ASICS parabeniza título mundial da Seleção Brasileira Feminina de Handebol
Equipe conquistou a medalha de ouro, feito inédito na história do Handebol nacional; marca esportiva assina o uniforme da Seleção
Contact: Andrea Longhi / Bruna Moura
ASICS Brasil Ltda
+ 55 (11) 5056-8400
www.asics.com.br

A Seleção Brasileira de Handebol Feminino conquistou hoje um resultado histórico para o Handebol brasileiro. A equipe comandada pelo técnico dinamarquês Morten Soubak conquistou, de maneira invicta (oito vitorias em oito jogos) o título de campeã mundial, feito inédito para a modalidade na história do país. A ASICS, marca patrocinadora e que assina o uniforme da seleção, comemora e parabeniza o desempenho do time no mundial.

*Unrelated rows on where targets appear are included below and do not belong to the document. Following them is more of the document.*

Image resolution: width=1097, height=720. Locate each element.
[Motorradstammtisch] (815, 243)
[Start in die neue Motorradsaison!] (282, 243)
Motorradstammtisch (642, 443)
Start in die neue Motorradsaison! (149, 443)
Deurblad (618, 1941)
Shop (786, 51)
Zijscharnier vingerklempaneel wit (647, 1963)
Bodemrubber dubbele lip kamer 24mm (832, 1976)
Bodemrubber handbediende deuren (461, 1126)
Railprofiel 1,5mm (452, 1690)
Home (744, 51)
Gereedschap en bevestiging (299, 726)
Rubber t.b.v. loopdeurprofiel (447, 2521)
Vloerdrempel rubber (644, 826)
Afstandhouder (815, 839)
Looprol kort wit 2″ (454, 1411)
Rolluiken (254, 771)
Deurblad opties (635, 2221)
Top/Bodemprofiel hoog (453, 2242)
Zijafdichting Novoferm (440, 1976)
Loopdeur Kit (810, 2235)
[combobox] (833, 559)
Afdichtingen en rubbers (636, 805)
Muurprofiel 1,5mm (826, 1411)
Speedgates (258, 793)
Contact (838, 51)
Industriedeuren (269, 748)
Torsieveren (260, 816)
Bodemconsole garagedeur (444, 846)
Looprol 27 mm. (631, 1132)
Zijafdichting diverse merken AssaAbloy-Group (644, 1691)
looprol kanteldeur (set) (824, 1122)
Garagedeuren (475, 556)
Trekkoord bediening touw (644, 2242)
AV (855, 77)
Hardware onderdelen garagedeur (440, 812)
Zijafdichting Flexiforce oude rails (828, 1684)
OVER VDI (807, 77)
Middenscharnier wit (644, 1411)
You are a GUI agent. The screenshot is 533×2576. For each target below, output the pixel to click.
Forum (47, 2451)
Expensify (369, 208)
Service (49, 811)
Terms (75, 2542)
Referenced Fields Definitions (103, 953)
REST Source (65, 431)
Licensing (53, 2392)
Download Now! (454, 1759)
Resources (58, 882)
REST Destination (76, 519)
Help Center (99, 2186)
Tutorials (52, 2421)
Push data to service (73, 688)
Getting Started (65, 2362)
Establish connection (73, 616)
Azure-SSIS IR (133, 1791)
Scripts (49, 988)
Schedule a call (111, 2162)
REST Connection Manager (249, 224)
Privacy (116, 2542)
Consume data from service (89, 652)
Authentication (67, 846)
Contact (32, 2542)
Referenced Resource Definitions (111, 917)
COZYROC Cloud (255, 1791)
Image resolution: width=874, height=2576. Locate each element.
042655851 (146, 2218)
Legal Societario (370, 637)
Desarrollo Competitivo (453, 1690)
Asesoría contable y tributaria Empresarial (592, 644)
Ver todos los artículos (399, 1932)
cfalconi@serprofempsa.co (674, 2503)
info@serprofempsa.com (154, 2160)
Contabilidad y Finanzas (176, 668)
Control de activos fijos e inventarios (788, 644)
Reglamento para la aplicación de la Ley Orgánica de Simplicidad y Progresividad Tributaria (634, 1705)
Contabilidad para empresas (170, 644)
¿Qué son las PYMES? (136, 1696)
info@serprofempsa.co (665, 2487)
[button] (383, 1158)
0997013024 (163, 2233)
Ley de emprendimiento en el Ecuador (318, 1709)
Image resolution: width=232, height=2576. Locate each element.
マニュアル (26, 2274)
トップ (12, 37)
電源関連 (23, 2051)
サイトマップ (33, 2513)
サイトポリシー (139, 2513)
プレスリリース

"É uma satisfação e um orgulho muito grande ver as meninas atingirem um resultado tão expressivo. O time vem evoluindo muito desde as Olimpíadas de 2012 e este título Mundial é resultado de um trabalho feito com muita dedicação e seriedade pela CBHb", afirma Giovani Decker, presidente da ASICS Brasil.

Na grande final, a Seleção enfrentou o time da Sérvia, que jogava em casa. O ginásio com mais de 20 mil torcedores assistiu a uma partida dramática, mas com final feliz para as brasileiras: vitória por 22 a 20.

O título conquistado neste domingo coloca a equipe no mesmo patamar das Seleções de futebol, basquete e vôlei, únicas modalidades coletivas com títulos mundiais. Também é a primeira vez, desde 1995, quando a Coréia do Sul foi campeã, que um país não-europeu chegou à final do torneio. Em toda a história da competição, somente em duas oportunidades (1995 e 2003) uma equipe de fora da Europa subiu ao pódio. Além disso, o Brasil é o único país sul-americano a chegar tão longe na disputa.

O time atual, comandado pela melhor jogadora do mundo, Alexandra Nascimento (atleta ASICS), superou a campanha do Mundial Feminino de 2011, que aconteceu no Brasil. Naquela ocasião, a equipe conquistou um inédito 5º lugar (até então, o melhor resultado tinha sido a sétima colocação no Mundial da Rússia em 2005). Em 2012, nas Olimpíadas de Londres, a Seleção Brasileira empolgou a torcida ao terminar em 6º lugar na classificação geral.

A parceria com a ASICS surgiu em 2012, com o desenvolvimento do uniforme para as Olimpíadas de Londres. A estilista da marca, Tatiana Mancini, desenvolveu as peças para a seleção feminina utilizando tecidos com tecnologia de ponta como a HYDROLOGY, que absorve e gerencia o suor, proporcionando melhor desempenho para as atletas. Além disso, estampas laterais tinham como inspiração animais e a fauna brasileira, o que agradou bastante as jogadoras. A parceria da ASICS para fornecimento de material esportivo à CBHb tem duração até 2016.